Zona di particolare bellezza, si chiama Cava dei Servi perché si dice che in passato qua venissero i Servi di Dio.
Essa alterna pareti rocciose a strapiombo, a zone dall’andamento pianeggiante, a gole profonde invase dall’acqua del torrente.
Si possono ammirare boschi con lecci e querce, e tratti di Gariga, tipica formazione discontinua di cespugli e piccoli arbusti, fra i quali predominante è il timo arbustivo. Nella parte iniziale, la Cava dei Servi (di Dio), diventata Parco forestale, si presenta ampia e di facile accesso.

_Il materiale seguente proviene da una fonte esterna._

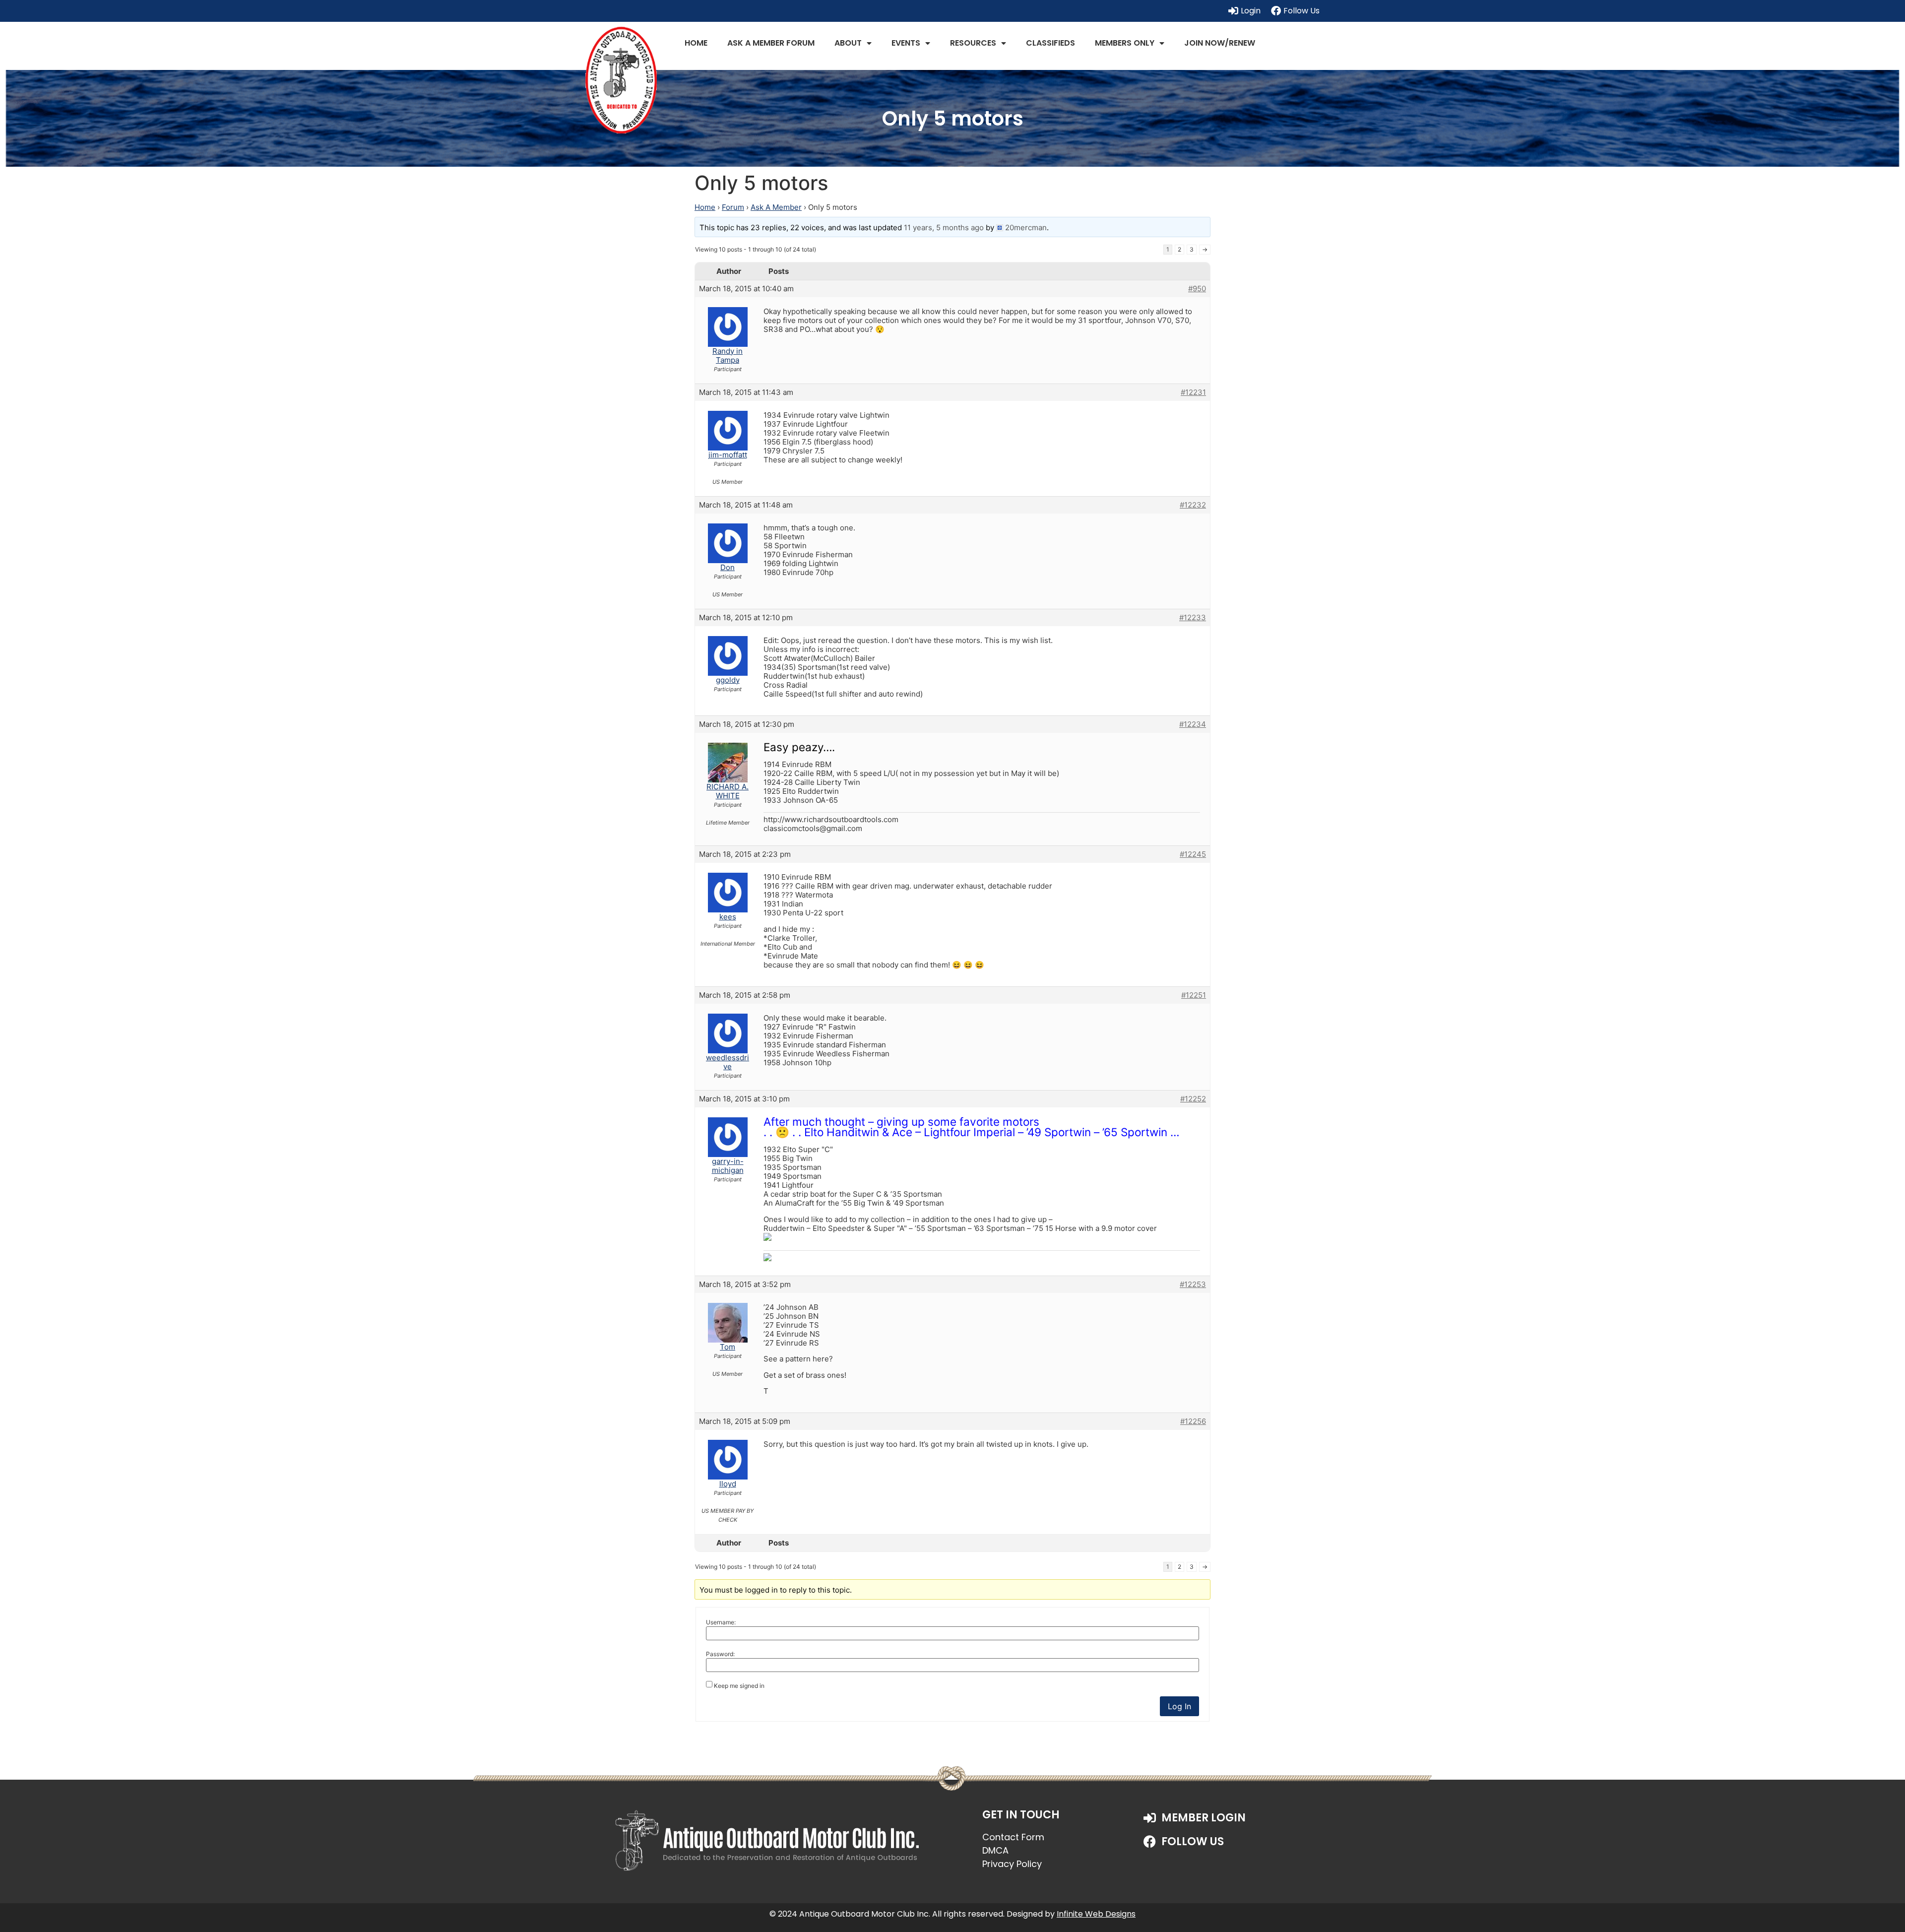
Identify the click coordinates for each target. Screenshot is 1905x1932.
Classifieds (1050, 43)
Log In (1179, 1706)
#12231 (1193, 392)
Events (905, 43)
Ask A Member (776, 207)
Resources (973, 43)
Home (696, 43)
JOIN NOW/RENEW (1219, 43)
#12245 (1193, 854)
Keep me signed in (739, 1686)
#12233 (1192, 617)
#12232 (1193, 505)
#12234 (1192, 724)
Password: (720, 1654)
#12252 (1193, 1099)
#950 (1197, 288)
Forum (733, 207)
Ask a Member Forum (771, 43)
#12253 (1193, 1284)
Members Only (1124, 43)
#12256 (1193, 1421)
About (848, 43)
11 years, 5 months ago (944, 227)
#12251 (1193, 995)
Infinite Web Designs (1096, 1914)
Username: (721, 1622)
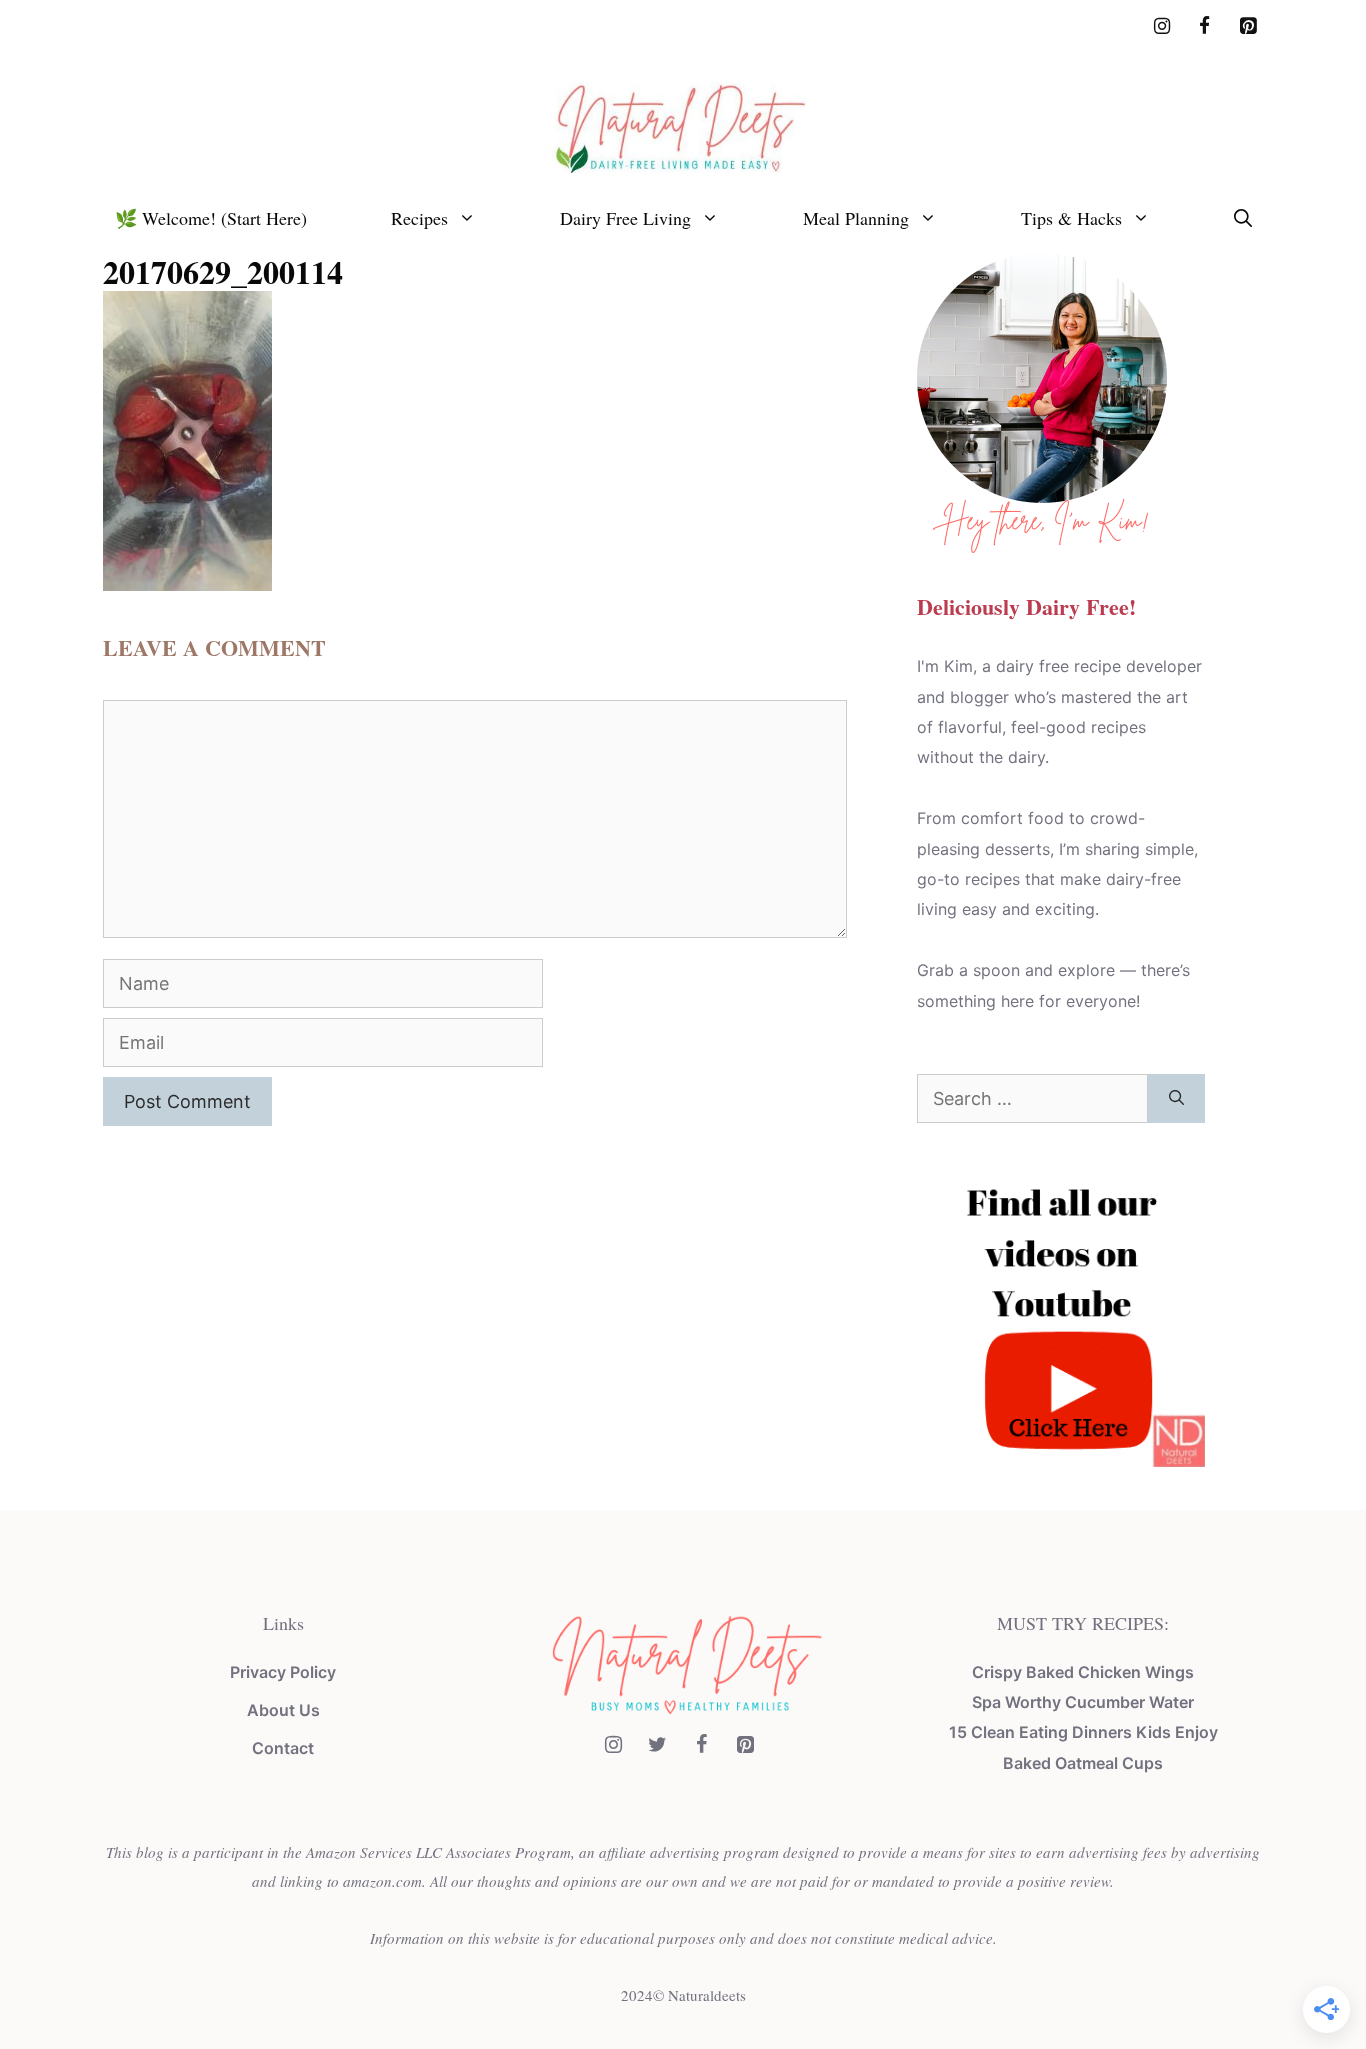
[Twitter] (657, 1745)
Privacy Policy (283, 1672)
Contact (283, 1748)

Lungo la cava scorre il torrente Tellesimo, un affluente del Tellaro, che forma ad un certo punto del suo corso il Gorgo della campana, un laghetto a forma circolare. Questo torrente è uno dei più singolari della zona iblea: nasce in contrada Bellocozzo all’interno proprio della Cava dei Servi e termina dopo circa 15 km confluendo nel fiume Tellaro, in territorio di Noto. Il letto lungo cui scorre il Tellesimo ha pareti a strapiombo traforate da parecchie grotte, e diventa, nella parte terminale, stretto e tortuoso, conservando così, grazie alla sua impervietà, un ecosistema ancora integro.
Cava dei Servi fu abitata dall’uomo fin dalla preistoria. Su una collina chiamata Cozzo Croce si trovano, infatti, alcune necropoli attribuibili all’età del bronzo, con due monumenti funerari (dolmen) realizzati con lastroni infissi nel terreno e disposti circolarmente.